Answer: Probably not. Both Title VII35 and the Americans with Disabilities Act (ADA) expressly exclude Indian tribes. Similarly, the Ninth Circuit Court of Appeals has held that tribes are immune from suit under the Age Discrimination in Employment Act (ADEA). Tribes are also immune from suit under 42 U.S.C. 1983. Likewise, state discrimination laws do not apply to tribal employers.
Tribally-owned entities are generally not subject to state and federal discrimination laws either. Tribal officials are also immune from suit arising from alleged discriminatory behavior, so long as they acted within the scope of their authority. In short, any employment suit against a tribe or its officials based upon federal or state discrimination law will likely be dismissed for lack of subject matter jurisdiction.
Idaho tribes have become one of the nation's largest employers.

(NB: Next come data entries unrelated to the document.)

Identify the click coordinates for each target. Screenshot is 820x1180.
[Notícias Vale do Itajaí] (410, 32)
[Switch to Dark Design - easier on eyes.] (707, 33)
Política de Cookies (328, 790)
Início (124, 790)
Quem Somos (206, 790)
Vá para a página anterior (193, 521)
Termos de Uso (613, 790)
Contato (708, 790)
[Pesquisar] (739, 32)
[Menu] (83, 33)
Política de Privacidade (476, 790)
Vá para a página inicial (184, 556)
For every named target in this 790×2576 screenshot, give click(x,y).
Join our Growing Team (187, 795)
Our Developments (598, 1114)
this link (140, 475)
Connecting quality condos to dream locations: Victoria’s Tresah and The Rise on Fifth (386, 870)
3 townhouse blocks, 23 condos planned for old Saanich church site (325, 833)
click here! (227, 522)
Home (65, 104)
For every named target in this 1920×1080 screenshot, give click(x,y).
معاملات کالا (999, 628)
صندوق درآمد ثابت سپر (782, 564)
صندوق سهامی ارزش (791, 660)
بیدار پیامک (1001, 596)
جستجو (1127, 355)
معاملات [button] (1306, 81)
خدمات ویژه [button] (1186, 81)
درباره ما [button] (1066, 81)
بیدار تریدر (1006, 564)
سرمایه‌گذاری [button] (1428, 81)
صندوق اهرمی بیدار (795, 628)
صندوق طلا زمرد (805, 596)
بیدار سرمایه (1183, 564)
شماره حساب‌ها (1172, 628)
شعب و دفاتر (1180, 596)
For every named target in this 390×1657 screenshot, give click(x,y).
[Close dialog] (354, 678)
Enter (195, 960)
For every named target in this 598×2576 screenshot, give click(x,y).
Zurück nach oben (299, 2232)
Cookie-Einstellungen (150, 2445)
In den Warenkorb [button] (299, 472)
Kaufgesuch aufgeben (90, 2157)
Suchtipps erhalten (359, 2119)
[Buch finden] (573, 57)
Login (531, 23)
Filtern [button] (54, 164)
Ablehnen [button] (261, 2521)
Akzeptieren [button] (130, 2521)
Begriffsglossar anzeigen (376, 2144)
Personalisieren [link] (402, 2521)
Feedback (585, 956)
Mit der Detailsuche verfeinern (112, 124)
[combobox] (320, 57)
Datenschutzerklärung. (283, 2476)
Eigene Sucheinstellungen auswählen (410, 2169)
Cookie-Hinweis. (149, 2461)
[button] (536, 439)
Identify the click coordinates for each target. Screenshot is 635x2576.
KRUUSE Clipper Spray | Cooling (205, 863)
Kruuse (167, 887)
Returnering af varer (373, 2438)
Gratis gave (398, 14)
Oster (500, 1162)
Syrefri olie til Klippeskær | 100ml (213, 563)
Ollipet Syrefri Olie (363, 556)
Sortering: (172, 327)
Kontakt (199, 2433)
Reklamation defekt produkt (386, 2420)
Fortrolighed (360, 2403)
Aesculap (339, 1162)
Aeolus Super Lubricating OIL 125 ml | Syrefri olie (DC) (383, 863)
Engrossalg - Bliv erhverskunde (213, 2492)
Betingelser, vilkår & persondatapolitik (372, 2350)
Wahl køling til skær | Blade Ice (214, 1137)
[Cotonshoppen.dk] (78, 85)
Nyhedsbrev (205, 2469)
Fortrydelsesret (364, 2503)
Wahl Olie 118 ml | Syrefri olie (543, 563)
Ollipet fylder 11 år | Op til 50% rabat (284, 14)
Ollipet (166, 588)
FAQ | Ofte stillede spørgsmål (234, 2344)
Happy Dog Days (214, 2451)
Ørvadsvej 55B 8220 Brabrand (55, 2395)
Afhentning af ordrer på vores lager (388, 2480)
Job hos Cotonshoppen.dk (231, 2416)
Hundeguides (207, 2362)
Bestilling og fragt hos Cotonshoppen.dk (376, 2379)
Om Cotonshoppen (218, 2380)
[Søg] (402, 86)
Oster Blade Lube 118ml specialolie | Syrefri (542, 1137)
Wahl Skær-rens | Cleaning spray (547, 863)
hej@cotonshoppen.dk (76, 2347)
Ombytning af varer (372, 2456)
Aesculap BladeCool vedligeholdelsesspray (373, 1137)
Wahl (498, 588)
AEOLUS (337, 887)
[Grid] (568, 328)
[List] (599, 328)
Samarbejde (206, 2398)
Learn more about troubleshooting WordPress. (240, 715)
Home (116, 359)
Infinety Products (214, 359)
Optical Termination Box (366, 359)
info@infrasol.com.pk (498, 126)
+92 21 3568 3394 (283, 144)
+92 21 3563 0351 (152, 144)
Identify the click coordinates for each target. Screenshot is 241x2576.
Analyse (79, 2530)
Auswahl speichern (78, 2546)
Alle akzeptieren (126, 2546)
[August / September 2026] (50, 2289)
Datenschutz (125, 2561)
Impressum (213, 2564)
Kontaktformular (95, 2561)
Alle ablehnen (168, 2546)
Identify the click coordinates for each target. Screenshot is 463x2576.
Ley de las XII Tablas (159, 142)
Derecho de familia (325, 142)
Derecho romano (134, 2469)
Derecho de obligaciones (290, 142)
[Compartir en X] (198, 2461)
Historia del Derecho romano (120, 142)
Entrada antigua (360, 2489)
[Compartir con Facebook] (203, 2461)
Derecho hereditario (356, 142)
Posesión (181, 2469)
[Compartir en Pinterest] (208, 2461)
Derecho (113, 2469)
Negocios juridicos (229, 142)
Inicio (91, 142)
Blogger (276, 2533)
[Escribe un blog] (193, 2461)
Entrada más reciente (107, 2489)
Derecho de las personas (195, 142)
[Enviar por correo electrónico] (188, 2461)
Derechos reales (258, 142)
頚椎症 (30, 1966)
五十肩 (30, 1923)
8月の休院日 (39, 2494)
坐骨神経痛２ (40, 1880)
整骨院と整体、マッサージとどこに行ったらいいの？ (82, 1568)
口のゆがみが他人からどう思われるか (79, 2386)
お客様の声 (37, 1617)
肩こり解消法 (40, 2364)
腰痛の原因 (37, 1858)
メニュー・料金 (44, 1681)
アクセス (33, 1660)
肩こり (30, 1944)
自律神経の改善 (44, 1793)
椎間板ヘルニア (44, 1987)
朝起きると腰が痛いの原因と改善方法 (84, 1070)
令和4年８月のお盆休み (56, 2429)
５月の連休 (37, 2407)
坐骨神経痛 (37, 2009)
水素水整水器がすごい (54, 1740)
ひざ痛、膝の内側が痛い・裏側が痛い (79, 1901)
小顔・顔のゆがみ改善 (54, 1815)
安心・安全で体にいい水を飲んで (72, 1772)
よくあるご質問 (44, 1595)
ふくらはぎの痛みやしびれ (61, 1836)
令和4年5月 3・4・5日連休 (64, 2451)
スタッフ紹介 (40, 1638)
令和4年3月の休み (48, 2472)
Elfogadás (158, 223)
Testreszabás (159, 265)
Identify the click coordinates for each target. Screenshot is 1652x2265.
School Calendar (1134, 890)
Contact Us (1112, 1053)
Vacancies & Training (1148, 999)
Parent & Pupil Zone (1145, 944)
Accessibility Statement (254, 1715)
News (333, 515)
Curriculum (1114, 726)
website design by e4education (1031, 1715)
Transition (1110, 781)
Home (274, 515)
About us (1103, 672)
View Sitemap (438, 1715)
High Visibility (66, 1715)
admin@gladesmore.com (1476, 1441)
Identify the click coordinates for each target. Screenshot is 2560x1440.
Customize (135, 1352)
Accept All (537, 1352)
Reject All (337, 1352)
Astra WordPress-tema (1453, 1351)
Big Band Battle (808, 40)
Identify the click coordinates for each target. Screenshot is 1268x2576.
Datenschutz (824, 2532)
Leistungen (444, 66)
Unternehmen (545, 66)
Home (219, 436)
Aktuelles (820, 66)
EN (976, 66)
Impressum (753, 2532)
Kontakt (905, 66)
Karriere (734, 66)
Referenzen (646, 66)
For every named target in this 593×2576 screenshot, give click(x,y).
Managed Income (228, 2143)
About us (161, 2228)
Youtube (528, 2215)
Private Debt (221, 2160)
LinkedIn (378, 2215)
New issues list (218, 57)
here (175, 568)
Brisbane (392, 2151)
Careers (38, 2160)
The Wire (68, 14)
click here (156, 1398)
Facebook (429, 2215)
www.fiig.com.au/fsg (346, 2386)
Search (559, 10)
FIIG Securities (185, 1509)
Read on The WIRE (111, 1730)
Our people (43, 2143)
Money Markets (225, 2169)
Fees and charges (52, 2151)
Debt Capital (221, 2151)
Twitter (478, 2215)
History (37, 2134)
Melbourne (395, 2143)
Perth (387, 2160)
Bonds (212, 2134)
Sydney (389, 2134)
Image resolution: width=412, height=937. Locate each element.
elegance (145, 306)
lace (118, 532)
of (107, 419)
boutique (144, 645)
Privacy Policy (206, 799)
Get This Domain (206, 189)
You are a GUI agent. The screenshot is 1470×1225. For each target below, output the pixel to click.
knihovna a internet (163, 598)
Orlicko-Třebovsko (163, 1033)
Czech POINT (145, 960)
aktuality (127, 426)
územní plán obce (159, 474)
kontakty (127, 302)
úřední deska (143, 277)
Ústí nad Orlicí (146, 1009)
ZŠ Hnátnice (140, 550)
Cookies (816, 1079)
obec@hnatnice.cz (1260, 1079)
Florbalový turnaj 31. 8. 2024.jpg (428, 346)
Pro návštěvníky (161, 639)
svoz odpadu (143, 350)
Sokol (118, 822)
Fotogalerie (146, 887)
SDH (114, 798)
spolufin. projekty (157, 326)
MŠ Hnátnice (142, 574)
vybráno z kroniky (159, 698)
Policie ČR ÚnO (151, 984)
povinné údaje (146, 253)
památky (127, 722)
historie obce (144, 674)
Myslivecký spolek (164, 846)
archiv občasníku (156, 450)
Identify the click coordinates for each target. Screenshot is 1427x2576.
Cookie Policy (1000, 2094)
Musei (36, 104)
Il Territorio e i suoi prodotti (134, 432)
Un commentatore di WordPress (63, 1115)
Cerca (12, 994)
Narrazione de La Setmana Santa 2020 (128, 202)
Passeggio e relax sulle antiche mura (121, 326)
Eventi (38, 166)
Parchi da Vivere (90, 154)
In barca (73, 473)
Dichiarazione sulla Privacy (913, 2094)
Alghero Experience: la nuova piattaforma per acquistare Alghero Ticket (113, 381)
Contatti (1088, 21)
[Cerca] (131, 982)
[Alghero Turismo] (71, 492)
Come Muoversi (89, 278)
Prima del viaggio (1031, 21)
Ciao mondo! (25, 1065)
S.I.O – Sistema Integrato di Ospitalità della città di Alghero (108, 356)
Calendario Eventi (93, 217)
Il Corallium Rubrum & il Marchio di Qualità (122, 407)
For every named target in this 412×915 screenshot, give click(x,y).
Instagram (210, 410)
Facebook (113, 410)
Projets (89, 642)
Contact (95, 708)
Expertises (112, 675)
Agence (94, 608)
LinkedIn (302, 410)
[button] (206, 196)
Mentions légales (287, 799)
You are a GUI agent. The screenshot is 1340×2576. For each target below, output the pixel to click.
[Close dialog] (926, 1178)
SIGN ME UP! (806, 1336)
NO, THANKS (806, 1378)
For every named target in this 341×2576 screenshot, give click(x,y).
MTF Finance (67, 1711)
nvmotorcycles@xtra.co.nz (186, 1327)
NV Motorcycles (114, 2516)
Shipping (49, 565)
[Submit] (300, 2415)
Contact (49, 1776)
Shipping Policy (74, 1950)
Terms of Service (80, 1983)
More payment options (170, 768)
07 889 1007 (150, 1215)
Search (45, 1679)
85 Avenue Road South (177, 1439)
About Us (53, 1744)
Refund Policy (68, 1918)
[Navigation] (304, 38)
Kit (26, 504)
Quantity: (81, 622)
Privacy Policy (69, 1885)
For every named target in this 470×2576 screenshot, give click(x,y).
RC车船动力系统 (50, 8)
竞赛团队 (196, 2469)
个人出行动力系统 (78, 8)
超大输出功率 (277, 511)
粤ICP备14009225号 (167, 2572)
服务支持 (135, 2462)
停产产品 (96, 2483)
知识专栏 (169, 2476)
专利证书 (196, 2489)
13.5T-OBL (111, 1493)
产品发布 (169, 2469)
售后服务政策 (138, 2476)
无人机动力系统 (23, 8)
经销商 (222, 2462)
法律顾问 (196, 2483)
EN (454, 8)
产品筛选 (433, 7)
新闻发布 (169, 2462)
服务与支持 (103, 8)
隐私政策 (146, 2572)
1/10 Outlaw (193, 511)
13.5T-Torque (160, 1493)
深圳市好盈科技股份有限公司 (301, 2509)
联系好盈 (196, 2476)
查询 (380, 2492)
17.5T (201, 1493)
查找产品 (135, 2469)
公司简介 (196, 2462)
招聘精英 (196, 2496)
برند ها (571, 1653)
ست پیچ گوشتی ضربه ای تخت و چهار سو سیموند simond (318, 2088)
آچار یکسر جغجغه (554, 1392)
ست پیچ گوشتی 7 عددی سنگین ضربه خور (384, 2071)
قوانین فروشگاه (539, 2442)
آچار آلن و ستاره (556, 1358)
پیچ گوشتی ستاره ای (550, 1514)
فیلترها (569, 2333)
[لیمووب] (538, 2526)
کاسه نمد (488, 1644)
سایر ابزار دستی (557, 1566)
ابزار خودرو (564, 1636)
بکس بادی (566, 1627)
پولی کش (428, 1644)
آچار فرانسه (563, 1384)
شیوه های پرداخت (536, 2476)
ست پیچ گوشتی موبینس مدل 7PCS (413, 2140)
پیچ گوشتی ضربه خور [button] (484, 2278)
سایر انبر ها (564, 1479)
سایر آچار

As a result, non-Indians' employment records and documents concerning tribal employment practices are increasingly becoming the focus of discovery, even in litigation against non-tribal entities. If the employee is a party, his or her employment records are discoverable if they are in the employee's custody or control. However, under the doctrine of sovereign immunity, a tribe cannot be forced to produce the employee's records. By the same token, a court cannot compel a tribe--or the Bureau of Indian Affairs--to provide documents about the tribe's employment practices.